Over the past six months, as the total number of misdemeanor illegal entry prosecutions has climbed significantly, the number of human smuggling prosecutions has remained relatively steady, while prosecutions for drug trafficking have dropped precipitously, according to data on federal prosecutions in the Southern District of California obtained by The Appeal. Between November and April, prosecutions for misdemeanor illegal entry rose 65 percent. At the same time, the number of prosecutions for human smuggling rose by 10 percent, but the number of prosecutions for drug smuggling over the border dropped by nearly a third.

Chart by Ethan Corey

Kelly Thornton, spokeswoman for the U.S. Attorney’s Office for the Southern District of California, said the rise in misdemeanor prosecutions wouldn’t hamper other efforts. “As one of five Southwest border districts, immigration and narcotics trafficking are significant priorities of this office,” she wrote in an email. “The Department of Justice has given our district the necessary resources to prosecute these crimes and that’s what we are doing. Within the last six months we have received funding from the Department to hire 10 additional attorneys. “

Still, the sheer number of increased prosecutions of misdemeanor illegal entry shouldn’t be understated—in fiscal year 2017 (Oct. 1, 2016 to Sept. 30, 2017), the Southern District of California prosecuted 590 cases. During the first four months of 2018, that number had reached 777. It looks to only rise with the introduction of the expedited prosecution program.

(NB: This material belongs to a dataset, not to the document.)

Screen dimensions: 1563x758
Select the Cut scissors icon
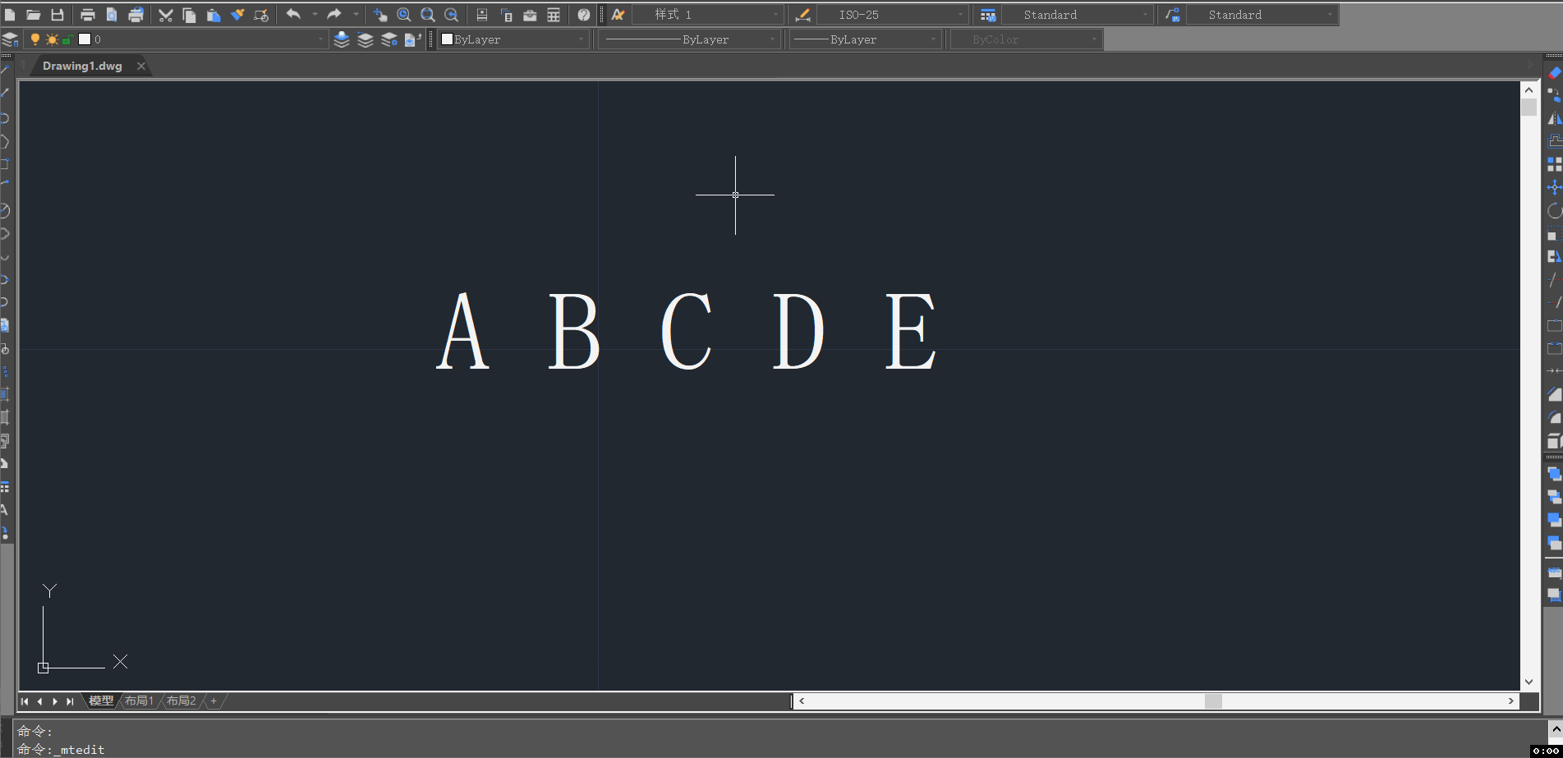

Ferrara, the head of the Criminal Justice Act Panel, is unconvinced that this new policy will do anything to deter immigrants from attempting to enter the United States, particularly because many have deep ties to the country already.

“I saw a young man today who was pleading to a 1325 [illegal entry] and getting sentenced, who has grown up here in the United States; he has two United States citizen children who live here,” Ferrara told The Appeal. “He does not have the infrastructure or support in Mexico to set up a new life there, and everyone he knows and loves is here in the United States. That’s someone who it is going to be hard to picture them just giving up and not trying to come back and see their family. I don’t know where this exercise is going to take us, but it isn’t taking us in a humane direction.”